### DEINE AUFGABEN
#1 Welche Strafe bekam laut dem Textauszug an diesem Montag ein „Reichsbürger“ aus Mittelfranken?
#2 Schreib den Textauszug von „Unter anderem mit“ bis „Polizisten eine lebenslange Haftstrafe.“ noch einmal ab und tausch dabei „Mittelfranken“ gegen „Oberbayern“ aus.

### DER TEXTAUSZUG
Unter anderem mit dem aggressiven Auftreten solcher "Reichsbürger" ist im Fürstenfeldbrucker Landratsamt kürzlich die Einführung eines Sicherheitsdienstes am Haupteingang und eines neuen Sicherheitskonzepts begründet worden. Laut Polizei wird gegen einen der "Reichsbürger" im Landkreis nach einer Auseinandersetzung im Landratsamt wegen versuchter Erpressung ermittelt. An diesem Montag erhielt ein "Reichsbürger" aus Mittelfranken nach tödlichen Schüssen auf Polizisten eine lebenslange Haftstrafe.

Mit der Preisgabe von Einzelheiten zu konkreten Vorfällen hält sich das Landratsamt zurück. Es ist nur allgemein von "bösen Briefen" die Rede, die oft standardisiert sind, und aggressiven Auftritten, bei denen einzelne Mitarbeiter, die die angeblichen Rechte von "Reichsbürgern" missachten, schadenersatzpflichtig gemacht werden. In solchen als Urkunde deklarierten Schriftstücken sind dann Sätze zu lesen wie: "Da ich ... der alleinige und unanfechtbare Administrator meiner Namensrechte bin, teile ich ... mit, dass jeder, der gegen meinen Willen, ohne meine Zustimmung meine Namensrechte benutzt oder missbraucht, oder wegen Unzuständigkeit falsches Recht gegen mich anwendet, sofort und unverzüglich, unverjährbar nach ... Völkerstrafrecht ... schadenersatzpflichtig wird. Für jeden angeblich "illegalen, unrichtigen, nichtigen oder sonstigen Verwaltungsakt" kann schon mal vorsorglich die Forderung einer Zahlung von 50 000 Euro in Gold zuzüglich des daraus resultierenden Schadens angekündigt werden, wofür der zuständige Behördenmitarbeiter persönlich in die Haftung genommen werden soll. In einem der im Landkreis den Behörden vorgelegten Briefen steht: "Bei Vergehen gegen meine Naturrechte sind pauschal 500 000,00 Euro in Gold, unverjährbar und selbstschuldnerisch bis in die dritte Generation, an mich zu zahlen." Ermittelt wird laut Polizei gegen "Reichsbürger" auch wegen Amtsanmaßung und Urkundenfälschung. Die Rede ist von Auftritten wie von "Administratoren eines Staates".

### GEGEBENE DATEN
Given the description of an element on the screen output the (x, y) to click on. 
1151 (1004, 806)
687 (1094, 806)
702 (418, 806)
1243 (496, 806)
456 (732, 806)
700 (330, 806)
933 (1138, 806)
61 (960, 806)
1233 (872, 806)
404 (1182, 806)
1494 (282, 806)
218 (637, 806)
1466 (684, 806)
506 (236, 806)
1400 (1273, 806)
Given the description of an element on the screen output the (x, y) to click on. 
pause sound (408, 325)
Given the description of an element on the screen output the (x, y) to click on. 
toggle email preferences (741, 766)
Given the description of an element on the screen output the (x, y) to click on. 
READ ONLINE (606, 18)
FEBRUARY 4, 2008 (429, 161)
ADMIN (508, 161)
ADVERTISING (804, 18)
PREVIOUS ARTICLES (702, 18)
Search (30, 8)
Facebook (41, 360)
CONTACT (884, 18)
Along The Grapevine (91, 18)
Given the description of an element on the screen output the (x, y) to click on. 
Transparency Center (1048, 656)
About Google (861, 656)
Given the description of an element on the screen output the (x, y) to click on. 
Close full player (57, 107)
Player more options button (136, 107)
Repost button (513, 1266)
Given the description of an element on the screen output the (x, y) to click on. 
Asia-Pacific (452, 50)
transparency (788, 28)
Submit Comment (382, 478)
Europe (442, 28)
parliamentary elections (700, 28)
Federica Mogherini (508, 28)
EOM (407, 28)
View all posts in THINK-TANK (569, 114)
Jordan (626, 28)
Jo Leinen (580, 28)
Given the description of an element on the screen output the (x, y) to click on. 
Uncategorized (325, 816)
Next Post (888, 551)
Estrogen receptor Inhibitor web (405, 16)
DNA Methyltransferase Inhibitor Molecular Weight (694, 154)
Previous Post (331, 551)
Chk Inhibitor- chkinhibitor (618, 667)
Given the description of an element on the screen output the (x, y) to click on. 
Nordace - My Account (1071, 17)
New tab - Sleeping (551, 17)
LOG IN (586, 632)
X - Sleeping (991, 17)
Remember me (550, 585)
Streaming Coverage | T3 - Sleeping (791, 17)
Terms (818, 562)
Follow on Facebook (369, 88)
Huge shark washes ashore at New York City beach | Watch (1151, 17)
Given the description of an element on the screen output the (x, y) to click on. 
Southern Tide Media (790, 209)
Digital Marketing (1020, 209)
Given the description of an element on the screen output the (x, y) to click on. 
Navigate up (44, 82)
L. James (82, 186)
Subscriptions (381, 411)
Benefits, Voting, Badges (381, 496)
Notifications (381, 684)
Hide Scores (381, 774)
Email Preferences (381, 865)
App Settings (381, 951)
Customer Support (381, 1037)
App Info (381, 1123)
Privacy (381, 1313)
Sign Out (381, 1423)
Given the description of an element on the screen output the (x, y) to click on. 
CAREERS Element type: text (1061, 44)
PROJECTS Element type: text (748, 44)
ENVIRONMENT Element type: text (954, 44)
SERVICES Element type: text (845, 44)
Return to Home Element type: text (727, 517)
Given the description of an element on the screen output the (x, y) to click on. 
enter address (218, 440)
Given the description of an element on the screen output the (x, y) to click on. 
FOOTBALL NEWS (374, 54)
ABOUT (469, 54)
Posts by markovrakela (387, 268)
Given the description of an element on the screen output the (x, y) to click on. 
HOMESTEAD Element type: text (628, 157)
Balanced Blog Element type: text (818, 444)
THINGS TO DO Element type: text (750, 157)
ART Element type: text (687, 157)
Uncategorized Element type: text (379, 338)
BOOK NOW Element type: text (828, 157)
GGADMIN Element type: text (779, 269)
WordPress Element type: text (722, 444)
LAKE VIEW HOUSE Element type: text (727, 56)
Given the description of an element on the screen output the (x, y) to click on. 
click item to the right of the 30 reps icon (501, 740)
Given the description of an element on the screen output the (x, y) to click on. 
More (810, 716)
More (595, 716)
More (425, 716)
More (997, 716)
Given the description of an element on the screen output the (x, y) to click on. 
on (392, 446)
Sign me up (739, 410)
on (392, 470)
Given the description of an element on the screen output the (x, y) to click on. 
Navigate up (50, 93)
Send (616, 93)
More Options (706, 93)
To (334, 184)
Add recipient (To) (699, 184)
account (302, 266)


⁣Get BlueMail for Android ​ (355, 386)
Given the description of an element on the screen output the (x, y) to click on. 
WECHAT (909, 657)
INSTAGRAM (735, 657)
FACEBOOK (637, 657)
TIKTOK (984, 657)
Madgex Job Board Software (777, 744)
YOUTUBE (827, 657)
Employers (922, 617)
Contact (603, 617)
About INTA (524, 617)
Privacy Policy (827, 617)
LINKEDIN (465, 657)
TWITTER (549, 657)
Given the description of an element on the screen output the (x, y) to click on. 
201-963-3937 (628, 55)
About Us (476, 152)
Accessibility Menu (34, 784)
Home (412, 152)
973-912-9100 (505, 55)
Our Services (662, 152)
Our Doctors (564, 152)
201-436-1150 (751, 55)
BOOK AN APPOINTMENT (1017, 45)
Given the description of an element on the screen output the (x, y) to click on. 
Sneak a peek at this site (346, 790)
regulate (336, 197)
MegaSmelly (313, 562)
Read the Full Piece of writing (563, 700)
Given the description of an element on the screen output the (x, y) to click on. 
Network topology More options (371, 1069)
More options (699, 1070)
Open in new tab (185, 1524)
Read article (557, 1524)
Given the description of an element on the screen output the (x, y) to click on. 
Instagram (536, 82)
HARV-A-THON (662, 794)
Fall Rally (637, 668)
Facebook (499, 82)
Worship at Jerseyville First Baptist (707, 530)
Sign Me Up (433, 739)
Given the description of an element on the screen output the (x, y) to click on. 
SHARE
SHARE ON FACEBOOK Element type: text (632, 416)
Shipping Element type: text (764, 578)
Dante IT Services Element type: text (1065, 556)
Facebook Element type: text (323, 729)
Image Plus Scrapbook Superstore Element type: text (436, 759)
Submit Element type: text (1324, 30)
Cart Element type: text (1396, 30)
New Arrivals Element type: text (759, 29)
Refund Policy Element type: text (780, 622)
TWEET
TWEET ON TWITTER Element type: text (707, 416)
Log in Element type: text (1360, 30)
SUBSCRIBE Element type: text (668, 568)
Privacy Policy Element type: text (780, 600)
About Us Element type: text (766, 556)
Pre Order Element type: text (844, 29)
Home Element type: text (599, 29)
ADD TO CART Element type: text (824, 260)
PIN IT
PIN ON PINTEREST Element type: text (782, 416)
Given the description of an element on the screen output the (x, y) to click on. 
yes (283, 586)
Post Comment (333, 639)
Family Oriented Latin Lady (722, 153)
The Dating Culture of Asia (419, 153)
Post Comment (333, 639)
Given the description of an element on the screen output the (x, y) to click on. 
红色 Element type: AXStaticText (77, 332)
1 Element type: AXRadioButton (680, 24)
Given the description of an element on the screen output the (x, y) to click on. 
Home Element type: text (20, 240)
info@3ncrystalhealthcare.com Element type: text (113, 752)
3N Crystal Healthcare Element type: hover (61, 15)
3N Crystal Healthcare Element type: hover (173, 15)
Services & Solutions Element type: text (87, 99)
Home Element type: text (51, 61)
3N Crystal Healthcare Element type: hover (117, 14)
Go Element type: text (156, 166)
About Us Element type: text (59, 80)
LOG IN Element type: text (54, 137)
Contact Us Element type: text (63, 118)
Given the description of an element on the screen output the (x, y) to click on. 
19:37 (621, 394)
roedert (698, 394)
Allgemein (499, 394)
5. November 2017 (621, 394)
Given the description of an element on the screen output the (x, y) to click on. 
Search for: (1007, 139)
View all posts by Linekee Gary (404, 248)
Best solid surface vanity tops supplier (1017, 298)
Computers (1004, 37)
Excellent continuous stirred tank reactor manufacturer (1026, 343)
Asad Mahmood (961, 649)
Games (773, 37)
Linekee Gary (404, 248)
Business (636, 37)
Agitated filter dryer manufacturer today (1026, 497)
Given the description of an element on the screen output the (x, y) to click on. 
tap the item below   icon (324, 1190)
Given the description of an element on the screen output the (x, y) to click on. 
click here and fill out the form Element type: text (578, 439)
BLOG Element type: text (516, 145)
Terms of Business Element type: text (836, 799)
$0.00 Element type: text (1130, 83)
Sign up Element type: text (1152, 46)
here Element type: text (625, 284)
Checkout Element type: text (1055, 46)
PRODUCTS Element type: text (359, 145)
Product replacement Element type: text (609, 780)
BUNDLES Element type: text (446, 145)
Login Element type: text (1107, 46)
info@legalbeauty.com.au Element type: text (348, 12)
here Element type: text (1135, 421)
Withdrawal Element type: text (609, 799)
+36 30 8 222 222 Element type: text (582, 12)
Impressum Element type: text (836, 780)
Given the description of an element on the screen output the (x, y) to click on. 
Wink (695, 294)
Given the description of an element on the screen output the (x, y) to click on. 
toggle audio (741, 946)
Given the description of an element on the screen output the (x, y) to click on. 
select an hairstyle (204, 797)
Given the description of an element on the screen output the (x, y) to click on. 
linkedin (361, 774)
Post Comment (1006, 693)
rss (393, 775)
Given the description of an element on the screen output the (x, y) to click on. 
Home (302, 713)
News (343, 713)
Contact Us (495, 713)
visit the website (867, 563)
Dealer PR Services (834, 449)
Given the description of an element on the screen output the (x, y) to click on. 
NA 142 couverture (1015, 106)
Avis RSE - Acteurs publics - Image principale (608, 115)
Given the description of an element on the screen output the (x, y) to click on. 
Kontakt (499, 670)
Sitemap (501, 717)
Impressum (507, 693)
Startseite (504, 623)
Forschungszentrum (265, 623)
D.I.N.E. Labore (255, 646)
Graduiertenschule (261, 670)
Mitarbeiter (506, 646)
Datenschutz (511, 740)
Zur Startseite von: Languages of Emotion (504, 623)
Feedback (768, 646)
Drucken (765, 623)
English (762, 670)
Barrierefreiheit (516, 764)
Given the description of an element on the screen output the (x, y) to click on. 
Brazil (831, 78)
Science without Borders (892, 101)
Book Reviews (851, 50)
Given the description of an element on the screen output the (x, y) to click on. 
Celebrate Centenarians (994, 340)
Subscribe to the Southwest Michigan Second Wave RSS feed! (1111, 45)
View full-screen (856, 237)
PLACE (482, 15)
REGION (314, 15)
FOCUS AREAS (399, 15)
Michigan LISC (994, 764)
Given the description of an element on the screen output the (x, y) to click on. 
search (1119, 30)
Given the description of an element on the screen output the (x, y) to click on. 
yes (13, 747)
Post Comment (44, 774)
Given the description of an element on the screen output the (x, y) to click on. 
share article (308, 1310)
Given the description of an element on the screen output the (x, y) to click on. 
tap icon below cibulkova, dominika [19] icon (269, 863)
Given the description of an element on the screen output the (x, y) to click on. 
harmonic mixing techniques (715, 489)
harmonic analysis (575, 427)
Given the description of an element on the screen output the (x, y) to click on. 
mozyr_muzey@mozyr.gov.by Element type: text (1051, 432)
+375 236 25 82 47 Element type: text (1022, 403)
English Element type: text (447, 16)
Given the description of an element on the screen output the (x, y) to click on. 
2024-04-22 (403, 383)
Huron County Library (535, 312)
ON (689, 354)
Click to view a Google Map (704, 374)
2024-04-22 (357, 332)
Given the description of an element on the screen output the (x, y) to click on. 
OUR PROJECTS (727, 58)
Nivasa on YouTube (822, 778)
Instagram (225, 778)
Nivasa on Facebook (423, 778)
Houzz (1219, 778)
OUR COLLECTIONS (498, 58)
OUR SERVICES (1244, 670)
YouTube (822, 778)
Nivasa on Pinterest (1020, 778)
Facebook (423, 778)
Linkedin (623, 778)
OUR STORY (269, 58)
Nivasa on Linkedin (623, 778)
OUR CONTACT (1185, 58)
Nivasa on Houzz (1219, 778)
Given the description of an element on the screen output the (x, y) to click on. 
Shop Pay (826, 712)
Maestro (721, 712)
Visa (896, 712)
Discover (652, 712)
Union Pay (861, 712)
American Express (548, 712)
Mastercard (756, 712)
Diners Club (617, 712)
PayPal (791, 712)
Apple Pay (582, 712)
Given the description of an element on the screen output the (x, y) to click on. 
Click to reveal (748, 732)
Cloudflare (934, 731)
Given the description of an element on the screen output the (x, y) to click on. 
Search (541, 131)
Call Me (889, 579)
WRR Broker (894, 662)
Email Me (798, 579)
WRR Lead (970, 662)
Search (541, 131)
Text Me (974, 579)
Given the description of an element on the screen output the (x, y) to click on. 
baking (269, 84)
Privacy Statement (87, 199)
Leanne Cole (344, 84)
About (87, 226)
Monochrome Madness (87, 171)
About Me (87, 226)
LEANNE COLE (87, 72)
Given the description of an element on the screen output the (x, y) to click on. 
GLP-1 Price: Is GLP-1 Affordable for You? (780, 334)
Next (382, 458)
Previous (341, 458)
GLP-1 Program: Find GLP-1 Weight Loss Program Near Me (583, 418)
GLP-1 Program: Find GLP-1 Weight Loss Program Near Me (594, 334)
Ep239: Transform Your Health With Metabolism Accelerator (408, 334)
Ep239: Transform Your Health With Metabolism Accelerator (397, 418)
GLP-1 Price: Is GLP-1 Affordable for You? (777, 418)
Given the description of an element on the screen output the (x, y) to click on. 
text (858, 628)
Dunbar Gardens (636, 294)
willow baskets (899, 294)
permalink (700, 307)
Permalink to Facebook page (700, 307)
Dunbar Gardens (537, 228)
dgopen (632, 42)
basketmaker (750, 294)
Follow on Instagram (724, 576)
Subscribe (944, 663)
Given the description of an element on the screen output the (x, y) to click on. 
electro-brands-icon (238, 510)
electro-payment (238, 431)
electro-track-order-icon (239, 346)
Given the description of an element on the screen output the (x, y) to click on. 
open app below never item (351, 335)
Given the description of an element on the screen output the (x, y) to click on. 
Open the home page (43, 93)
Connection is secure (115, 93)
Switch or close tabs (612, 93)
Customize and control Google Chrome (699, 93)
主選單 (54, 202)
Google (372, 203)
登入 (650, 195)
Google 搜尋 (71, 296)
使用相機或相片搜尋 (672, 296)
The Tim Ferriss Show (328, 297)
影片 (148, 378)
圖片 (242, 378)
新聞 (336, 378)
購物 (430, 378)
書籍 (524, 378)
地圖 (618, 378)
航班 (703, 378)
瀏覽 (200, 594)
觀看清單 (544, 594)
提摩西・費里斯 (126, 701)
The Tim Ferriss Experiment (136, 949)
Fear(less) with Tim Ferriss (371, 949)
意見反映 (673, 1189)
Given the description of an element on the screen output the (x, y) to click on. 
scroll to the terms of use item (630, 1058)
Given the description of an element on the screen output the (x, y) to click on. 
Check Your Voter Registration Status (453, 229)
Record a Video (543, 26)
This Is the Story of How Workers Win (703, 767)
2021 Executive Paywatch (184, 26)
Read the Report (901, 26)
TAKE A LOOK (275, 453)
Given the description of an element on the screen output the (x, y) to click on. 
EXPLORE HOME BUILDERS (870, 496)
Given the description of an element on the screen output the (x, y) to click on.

### DIE LÖSUNGEN
#1 Eine lebenslange Haftstrafe.

#2
Unter anderem mit dem aggressiven Auftreten solcher "Reichsbürger" ist im Fürstenfeldbrucker Landratsamt kürzlich die Einführung eines Sicherheitsdienstes am Haupteingang und eines neuen Sicherheitskonzepts begründet worden. Laut Polizei wird gegen einen der "Reichsbürger" im Landkreis nach einer Auseinandersetzung im Landratsamt wegen versuchter Erpressung ermittelt. An diesem Montag erhielt ein "Reichsbürger" aus Oberbayern nach tödlichen Schüssen auf Polizisten eine lebenslange Haftstrafe.